USDA Announces Recent Animal Welfare Act and Horse Protection Act Enforcement Actions

WASHINGTON, Feb. 20, 2013–The U.S. Department of Agriculture’s Animal and Plant Health Inspection Service (APHIS) is continuing to move more swiftly and consistently to take enforcement action in response to animal welfare violations. As part of its effort to make its actions transparent and accessible to the public, APHIS is highlighting enforcement actions taken in response to violations of the Animal Welfare Act (AWA) and Horse Protection Act (HPA).

Copies of documents related to these actions, as well as copies of official warnings, are available in the APHIS FOIA Reading Room at

During the month of January, the following persons entered into pre-litigation settlement agreements (also known as stipulations) in connection with alleged violations of the AWA or HPA:

APHIS Case No. KS10030-AC; Bill Sherbert and Phyllis Sherbert.

APHIS Case No. KS120003-AC; Michael Jensen.

APHIS Case No. KS120017-AC; Thayne Clark.

APHIS Case No. KS130001-AC; Anita Baker.

APHIS Case No. MI11014-AC; Judith Depue.

APHIS Case No. TX11285-AC; University of Texas, Medical Branch at Galveston.

APHIS Case No. CA08462-AC; MC Cargo Group Inc. [This case was inadvertently omitted from last month’s release.]

USDA’s administrative law judges and judicial officer issued decisions and orders under the AWA or HPA involving the following persons:

AWA Docket No. 12-0504; Kole Clapsaddle d/b/a Chief Saunooke Bear Park.

AWA Docket No. 11-0024; Eric Drogosch.

AWA Docket No. 12-0052; Lanzie Horton Jr. d/b/a Horton’s Pups.

The AWA requires that minimum standards of care and treatment be provided for certain animals bred for commercial sale, used in research, transported commercially or exhibited to the public. It excludes those animals raised for food or fiber. Persons who operate facilities in these categories must provide their animals with adequate care and treatment in the areas of housing, handling, sanitation, nutrition, water, veterinary care and protection from extreme weather and temperatures.

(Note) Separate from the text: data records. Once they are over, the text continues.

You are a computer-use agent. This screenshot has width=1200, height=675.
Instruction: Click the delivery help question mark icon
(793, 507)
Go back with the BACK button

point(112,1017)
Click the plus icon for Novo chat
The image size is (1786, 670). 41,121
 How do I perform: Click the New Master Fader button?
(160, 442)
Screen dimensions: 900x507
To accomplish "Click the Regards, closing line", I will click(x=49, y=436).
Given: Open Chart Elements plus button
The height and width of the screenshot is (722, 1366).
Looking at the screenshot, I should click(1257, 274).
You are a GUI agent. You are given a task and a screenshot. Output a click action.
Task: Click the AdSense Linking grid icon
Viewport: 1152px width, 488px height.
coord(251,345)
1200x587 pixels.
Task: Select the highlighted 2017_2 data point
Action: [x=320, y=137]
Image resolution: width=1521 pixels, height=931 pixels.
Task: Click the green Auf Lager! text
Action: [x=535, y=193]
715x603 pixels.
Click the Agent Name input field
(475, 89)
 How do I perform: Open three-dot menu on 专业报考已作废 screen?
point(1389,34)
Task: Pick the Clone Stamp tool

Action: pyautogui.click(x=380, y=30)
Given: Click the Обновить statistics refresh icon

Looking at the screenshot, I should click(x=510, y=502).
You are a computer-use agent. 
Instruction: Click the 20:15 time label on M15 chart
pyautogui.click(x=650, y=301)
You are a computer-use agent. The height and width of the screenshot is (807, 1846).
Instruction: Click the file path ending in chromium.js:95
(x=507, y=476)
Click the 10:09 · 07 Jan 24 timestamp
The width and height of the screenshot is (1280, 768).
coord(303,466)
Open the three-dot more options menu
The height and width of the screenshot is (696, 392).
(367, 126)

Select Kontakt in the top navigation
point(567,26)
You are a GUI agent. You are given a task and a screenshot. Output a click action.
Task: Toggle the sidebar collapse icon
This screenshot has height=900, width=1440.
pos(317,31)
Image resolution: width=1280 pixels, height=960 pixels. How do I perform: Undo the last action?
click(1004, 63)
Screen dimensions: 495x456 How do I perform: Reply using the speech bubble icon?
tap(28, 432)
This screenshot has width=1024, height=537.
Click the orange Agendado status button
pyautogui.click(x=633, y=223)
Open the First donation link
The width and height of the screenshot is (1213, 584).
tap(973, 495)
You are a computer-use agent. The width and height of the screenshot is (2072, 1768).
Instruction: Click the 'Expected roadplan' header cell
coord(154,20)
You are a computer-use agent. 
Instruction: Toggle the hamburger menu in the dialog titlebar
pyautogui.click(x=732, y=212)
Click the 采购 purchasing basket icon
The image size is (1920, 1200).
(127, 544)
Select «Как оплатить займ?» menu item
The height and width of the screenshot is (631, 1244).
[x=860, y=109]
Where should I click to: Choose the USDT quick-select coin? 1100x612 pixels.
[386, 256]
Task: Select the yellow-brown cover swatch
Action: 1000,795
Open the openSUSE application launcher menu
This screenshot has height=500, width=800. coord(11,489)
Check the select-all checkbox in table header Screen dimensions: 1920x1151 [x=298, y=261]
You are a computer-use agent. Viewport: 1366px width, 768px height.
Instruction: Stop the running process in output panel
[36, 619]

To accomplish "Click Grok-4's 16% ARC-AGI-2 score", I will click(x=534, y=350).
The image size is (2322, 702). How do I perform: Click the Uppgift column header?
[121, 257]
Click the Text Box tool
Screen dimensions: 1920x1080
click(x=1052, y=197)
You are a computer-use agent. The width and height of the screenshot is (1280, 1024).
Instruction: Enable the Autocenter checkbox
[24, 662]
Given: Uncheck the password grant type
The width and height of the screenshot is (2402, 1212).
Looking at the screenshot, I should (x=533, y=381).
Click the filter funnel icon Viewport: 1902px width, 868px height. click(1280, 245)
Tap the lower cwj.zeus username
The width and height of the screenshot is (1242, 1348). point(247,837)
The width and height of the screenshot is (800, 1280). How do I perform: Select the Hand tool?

To ensure that its licensees are meeting the AWA standards, APHIS inspectors conduct routine, unannounced inspections of all licensed facilities. Violations of the AWA can lead to penalties, including official warnings, civil penalties and license suspensions/revocations. For more information on the inspection and enforcement processes, visit APHIS’ animal care website at

The HPA is the federal law that prohibits horses subjected to a practice called soring from participating in shows, sales, exhibitions and auctions. Soring is a cruel and abusive practice used to accentuate a horse’s gait. APHIS works actively with the horse industry to protect against such abuse, ensuring that only sound and healthy horses participate in shows, sales, exhibitions and auctions. APHIS’ ultimate goal is to end the inhumane practice of soring completely.

The HPA authorizes APHIS to issue civil penalties and to disqualify violators from participating in horse shows, exhibitions and sales. Both the AWA and HPA contain criminal penalties as well.